**Action item:** Write out every entry exactly as it stands.

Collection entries
= Beginning of Section =
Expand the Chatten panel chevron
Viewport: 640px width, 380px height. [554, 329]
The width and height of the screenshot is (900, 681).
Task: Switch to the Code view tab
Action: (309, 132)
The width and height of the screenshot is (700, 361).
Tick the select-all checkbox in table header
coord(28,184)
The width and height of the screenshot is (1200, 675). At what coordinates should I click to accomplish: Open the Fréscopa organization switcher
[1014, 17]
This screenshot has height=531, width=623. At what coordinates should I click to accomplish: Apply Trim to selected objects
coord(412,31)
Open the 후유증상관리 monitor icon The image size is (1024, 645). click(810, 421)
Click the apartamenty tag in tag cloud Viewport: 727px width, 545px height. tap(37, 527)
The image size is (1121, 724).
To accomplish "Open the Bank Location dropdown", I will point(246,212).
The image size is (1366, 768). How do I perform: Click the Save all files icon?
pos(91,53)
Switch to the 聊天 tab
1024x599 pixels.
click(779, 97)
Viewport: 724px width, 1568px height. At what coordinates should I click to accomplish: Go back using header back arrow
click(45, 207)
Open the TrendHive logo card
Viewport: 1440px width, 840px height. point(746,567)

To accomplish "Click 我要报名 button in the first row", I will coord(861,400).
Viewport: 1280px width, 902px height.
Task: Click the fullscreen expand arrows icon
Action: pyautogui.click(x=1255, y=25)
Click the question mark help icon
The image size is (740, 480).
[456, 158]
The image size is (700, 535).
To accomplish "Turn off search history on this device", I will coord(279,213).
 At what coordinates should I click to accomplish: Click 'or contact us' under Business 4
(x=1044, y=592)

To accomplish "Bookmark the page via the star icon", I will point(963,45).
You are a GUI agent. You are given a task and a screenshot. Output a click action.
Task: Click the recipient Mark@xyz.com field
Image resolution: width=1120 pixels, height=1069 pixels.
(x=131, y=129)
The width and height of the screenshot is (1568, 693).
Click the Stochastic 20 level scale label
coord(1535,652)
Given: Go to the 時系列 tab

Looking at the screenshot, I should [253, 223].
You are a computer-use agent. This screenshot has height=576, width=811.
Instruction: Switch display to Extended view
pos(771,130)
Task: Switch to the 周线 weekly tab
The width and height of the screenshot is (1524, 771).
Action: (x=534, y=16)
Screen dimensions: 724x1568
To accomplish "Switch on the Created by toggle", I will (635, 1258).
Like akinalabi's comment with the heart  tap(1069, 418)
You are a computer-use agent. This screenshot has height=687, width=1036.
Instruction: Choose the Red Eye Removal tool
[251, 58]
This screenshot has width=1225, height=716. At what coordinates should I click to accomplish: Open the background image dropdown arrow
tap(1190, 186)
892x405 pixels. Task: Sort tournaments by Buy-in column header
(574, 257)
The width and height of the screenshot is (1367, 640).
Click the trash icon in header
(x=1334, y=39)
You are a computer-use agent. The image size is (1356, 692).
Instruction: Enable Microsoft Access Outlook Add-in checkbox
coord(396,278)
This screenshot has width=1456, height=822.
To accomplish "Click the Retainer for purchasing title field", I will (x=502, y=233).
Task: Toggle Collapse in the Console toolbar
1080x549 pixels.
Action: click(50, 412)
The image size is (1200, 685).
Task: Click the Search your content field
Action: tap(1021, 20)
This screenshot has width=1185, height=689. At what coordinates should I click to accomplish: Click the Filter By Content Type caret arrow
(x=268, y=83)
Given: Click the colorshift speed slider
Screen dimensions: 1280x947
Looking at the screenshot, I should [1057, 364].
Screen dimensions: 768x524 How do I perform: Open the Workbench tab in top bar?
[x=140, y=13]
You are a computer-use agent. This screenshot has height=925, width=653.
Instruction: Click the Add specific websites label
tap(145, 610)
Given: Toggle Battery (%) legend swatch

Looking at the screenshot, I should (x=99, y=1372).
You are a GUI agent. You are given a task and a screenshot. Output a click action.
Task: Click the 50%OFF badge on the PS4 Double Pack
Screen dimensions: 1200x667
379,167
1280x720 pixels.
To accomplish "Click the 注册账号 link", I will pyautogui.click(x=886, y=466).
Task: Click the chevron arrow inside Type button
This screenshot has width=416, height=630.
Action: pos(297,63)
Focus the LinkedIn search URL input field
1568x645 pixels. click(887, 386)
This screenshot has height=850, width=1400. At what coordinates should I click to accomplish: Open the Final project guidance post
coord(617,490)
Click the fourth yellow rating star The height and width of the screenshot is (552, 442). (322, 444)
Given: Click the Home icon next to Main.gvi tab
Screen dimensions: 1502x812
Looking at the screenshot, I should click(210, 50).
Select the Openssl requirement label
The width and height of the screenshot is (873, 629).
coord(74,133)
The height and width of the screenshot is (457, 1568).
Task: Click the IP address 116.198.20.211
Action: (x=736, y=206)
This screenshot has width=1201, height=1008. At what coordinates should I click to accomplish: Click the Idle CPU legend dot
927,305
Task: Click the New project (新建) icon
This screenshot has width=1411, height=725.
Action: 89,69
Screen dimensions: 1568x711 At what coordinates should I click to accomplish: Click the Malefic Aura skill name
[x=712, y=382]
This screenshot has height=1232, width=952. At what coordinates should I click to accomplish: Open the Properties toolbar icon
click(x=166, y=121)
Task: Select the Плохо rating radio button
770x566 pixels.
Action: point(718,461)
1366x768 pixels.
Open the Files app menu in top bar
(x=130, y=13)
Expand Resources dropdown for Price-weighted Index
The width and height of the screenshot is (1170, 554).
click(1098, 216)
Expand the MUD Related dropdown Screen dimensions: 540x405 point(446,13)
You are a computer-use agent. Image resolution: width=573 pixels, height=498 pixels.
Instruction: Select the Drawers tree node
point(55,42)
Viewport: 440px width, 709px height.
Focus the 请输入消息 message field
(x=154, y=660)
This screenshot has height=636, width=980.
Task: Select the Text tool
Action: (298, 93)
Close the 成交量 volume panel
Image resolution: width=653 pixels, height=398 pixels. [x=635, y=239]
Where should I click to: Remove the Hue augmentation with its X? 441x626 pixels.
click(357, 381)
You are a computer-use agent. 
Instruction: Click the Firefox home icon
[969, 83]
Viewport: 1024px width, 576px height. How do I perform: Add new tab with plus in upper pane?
= End of Section =
**The completed task:**
Expand the Chatten panel chevron
Viewport: 640px width, 380px height. [554, 329]
The width and height of the screenshot is (900, 681).
Task: Switch to the Code view tab
Action: (309, 132)
The width and height of the screenshot is (700, 361).
Tick the select-all checkbox in table header
coord(28,184)
The width and height of the screenshot is (1200, 675). At what coordinates should I click to accomplish: Open the Fréscopa organization switcher
[1014, 17]
This screenshot has height=531, width=623. At what coordinates should I click to accomplish: Apply Trim to selected objects
coord(412,31)
Open the 후유증상관리 monitor icon The image size is (1024, 645). click(810, 421)
Click the apartamenty tag in tag cloud Viewport: 727px width, 545px height. tap(37, 527)
The image size is (1121, 724).
To accomplish "Open the Bank Location dropdown", I will point(246,212).
The image size is (1366, 768). How do I perform: Click the Save all files icon?
pos(91,53)
Switch to the 聊天 tab
1024x599 pixels.
click(779, 97)
Viewport: 724px width, 1568px height. At what coordinates should I click to accomplish: Go back using header back arrow
click(45, 207)
Open the TrendHive logo card
Viewport: 1440px width, 840px height. point(746,567)

To accomplish "Click 我要报名 button in the first row", I will coord(861,400).
Viewport: 1280px width, 902px height.
Task: Click the fullscreen expand arrows icon
Action: pyautogui.click(x=1255, y=25)
Click the question mark help icon
The image size is (740, 480).
[456, 158]
The image size is (700, 535).
To accomplish "Turn off search history on this device", I will coord(279,213).
 At what coordinates should I click to accomplish: Click 'or contact us' under Business 4
(x=1044, y=592)

To accomplish "Bookmark the page via the star icon", I will point(963,45).
You are a GUI agent. You are given a task and a screenshot. Output a click action.
Task: Click the recipient Mark@xyz.com field
Image resolution: width=1120 pixels, height=1069 pixels.
(x=131, y=129)
The width and height of the screenshot is (1568, 693).
Click the Stochastic 20 level scale label
coord(1535,652)
Given: Go to the 時系列 tab

Looking at the screenshot, I should [253, 223].
You are a computer-use agent. This screenshot has height=576, width=811.
Instruction: Switch display to Extended view
pos(771,130)
Task: Switch to the 周线 weekly tab
The width and height of the screenshot is (1524, 771).
Action: (x=534, y=16)
Screen dimensions: 724x1568
To accomplish "Switch on the Created by toggle", I will (635, 1258).
Like akinalabi's comment with the heart  tap(1069, 418)
You are a computer-use agent. This screenshot has height=687, width=1036.
Instruction: Choose the Red Eye Removal tool
[251, 58]
This screenshot has width=1225, height=716. At what coordinates should I click to accomplish: Open the background image dropdown arrow
tap(1190, 186)
892x405 pixels. Task: Sort tournaments by Buy-in column header
(574, 257)
The width and height of the screenshot is (1367, 640).
Click the trash icon in header
(x=1334, y=39)
You are a computer-use agent. The image size is (1356, 692).
Instruction: Enable Microsoft Access Outlook Add-in checkbox
coord(396,278)
This screenshot has width=1456, height=822.
To accomplish "Click the Retainer for purchasing title field", I will (x=502, y=233).
Task: Toggle Collapse in the Console toolbar
1080x549 pixels.
Action: click(50, 412)
The image size is (1200, 685).
Task: Click the Search your content field
Action: tap(1021, 20)
This screenshot has width=1185, height=689. At what coordinates should I click to accomplish: Click the Filter By Content Type caret arrow
(x=268, y=83)
Given: Click the colorshift speed slider
Screen dimensions: 1280x947
Looking at the screenshot, I should [1057, 364].
Screen dimensions: 768x524 How do I perform: Open the Workbench tab in top bar?
[x=140, y=13]
You are a computer-use agent. This screenshot has height=925, width=653.
Instruction: Click the Add specific websites label
tap(145, 610)
Given: Toggle Battery (%) legend swatch

Looking at the screenshot, I should (x=99, y=1372).
You are a GUI agent. You are given a task and a screenshot. Output a click action.
Task: Click the 50%OFF badge on the PS4 Double Pack
Screen dimensions: 1200x667
379,167
1280x720 pixels.
To accomplish "Click the 注册账号 link", I will pyautogui.click(x=886, y=466).
Task: Click the chevron arrow inside Type button
This screenshot has width=416, height=630.
Action: pos(297,63)
Focus the LinkedIn search URL input field
1568x645 pixels. click(887, 386)
This screenshot has height=850, width=1400. At what coordinates should I click to accomplish: Open the Final project guidance post
coord(617,490)
Click the fourth yellow rating star The height and width of the screenshot is (552, 442). (322, 444)
Given: Click the Home icon next to Main.gvi tab
Screen dimensions: 1502x812
Looking at the screenshot, I should click(210, 50).
Select the Openssl requirement label
The width and height of the screenshot is (873, 629).
coord(74,133)
The height and width of the screenshot is (457, 1568).
Task: Click the IP address 116.198.20.211
Action: (x=736, y=206)
This screenshot has width=1201, height=1008. At what coordinates should I click to accomplish: Click the Idle CPU legend dot
927,305
Task: Click the New project (新建) icon
This screenshot has width=1411, height=725.
Action: 89,69
Screen dimensions: 1568x711 At what coordinates should I click to accomplish: Click the Malefic Aura skill name
[x=712, y=382]
This screenshot has height=1232, width=952. At what coordinates should I click to accomplish: Open the Properties toolbar icon
click(x=166, y=121)
Task: Select the Плохо rating radio button
770x566 pixels.
Action: point(718,461)
1366x768 pixels.
Open the Files app menu in top bar
(x=130, y=13)
Expand Resources dropdown for Price-weighted Index
The width and height of the screenshot is (1170, 554).
click(1098, 216)
Expand the MUD Related dropdown Screen dimensions: 540x405 point(446,13)
You are a computer-use agent. Image resolution: width=573 pixels, height=498 pixels.
Instruction: Select the Drawers tree node
point(55,42)
Viewport: 440px width, 709px height.
Focus the 请输入消息 message field
(x=154, y=660)
This screenshot has height=636, width=980.
Task: Select the Text tool
Action: (298, 93)
Close the 成交量 volume panel
Image resolution: width=653 pixels, height=398 pixels. [x=635, y=239]
Where should I click to: Remove the Hue augmentation with its X? 441x626 pixels.
click(357, 381)
You are a computer-use agent. 
Instruction: Click the Firefox home icon
[969, 83]
Viewport: 1024px width, 576px height. How do I perform: Add new tab with plus in upper pane?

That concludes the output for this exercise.